И Голушкин отбыл осуществлять. Шубников знал, что осуществит Любовь Николаевна, но на поверхности жизни должно было происходить чиновное движение бумаг. В минуты счастливых спокойствий и самому Шубникову могло показаться, что никакой Любови Николаевны вовсе нет.
Дело с антропомаксимологией как с видом услуг было административно решено к обеду, и Игорю Борисовичу Каштанову спустился заказ сочинить оду для электрического табло. Отвлекало и нервировало Шубникова ожидание Михаила Никифоровича. Однако Михаил Никифорович не приходил… Не пришел он и на второй день. И на третий. Нетерпение Шубникова, вызывавшее в бессонные часы сомнения и досаду, обернулось чуть ли не ненавистью. «Ах вот ты какой! Да тебя стоит стереть в порошок!» Но выражение вышло скорее аптекарское, и Шубников отчитал себя. Зачем же злиться на человека, если ему недоступно понимание высшего? Ему следует сострадать…
На четвертый день Михаил Никифорович явился, и Шубников сразу понял, какова будет рецензия.
– Это неправда, – сказал Михаил Никифорович, положив рукопись на стол Шубникова.
– Ни капли правды? – язвительно спросил Шубников.
– Капли есть, – сказал Михаил Никифорович. – Случаи, которые ты описал и перечислил, были.
– Ну так что же! – вскричал Шубников.
– Неправда то, к чему ты желаешь меня подвигнуть, – сказал Михаил Никифорович.
– Значит, бросить все, что мы делаем?
– Какое отношение имеет ваше дело к тому, что ты написал? Останкино оно не улучшит. Да вы и навязываете себя Останкину.
– Мы никому ничего не навязываем, – с достоинством произнес Шубников. – К нам идут, едут, плывут и прилетают.

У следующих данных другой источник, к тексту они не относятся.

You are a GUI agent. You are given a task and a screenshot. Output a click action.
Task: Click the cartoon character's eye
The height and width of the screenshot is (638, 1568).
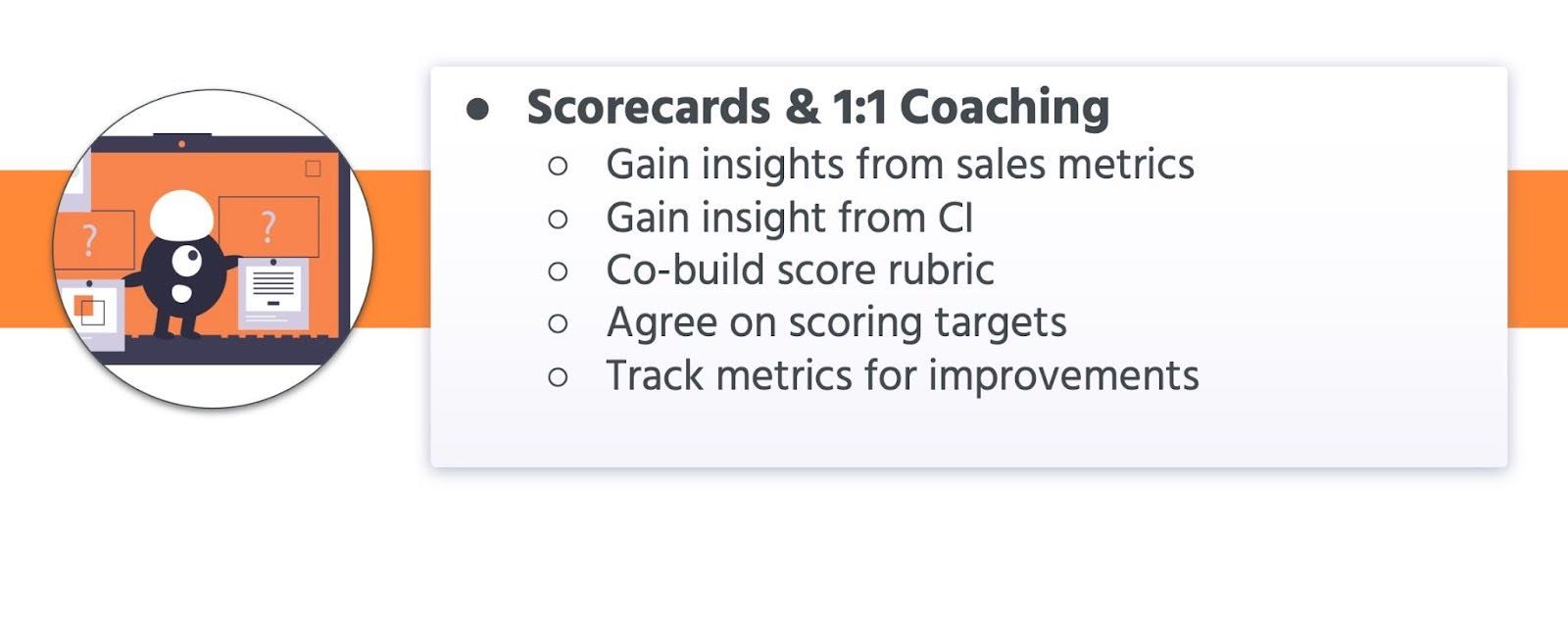click(x=187, y=260)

– Возле вас сытые проголодаются.
– Помарки неизбежны. Особенно в поиске. И вначале. Но мы не для аппетитов потребителей, ты ошибаешься.
– Хорошо, коли так. Но пока до свидания.
– Ты пожалеешь! – зло сказал Шубников. Или зловеще.
– Понимать как угрозу? Предупреждение уже было сделано…
– Рассуди сам.
– И что же, вы полагаете меня взорвать?
– Необязательно, – жестко сказал Шубников. – Но вдруг ты станешь свидетелем такого, от чего тебе будет стыдно и горько, и ты ощутишь себя виноватым?
– Присутствует ли честь в вашем предприятии?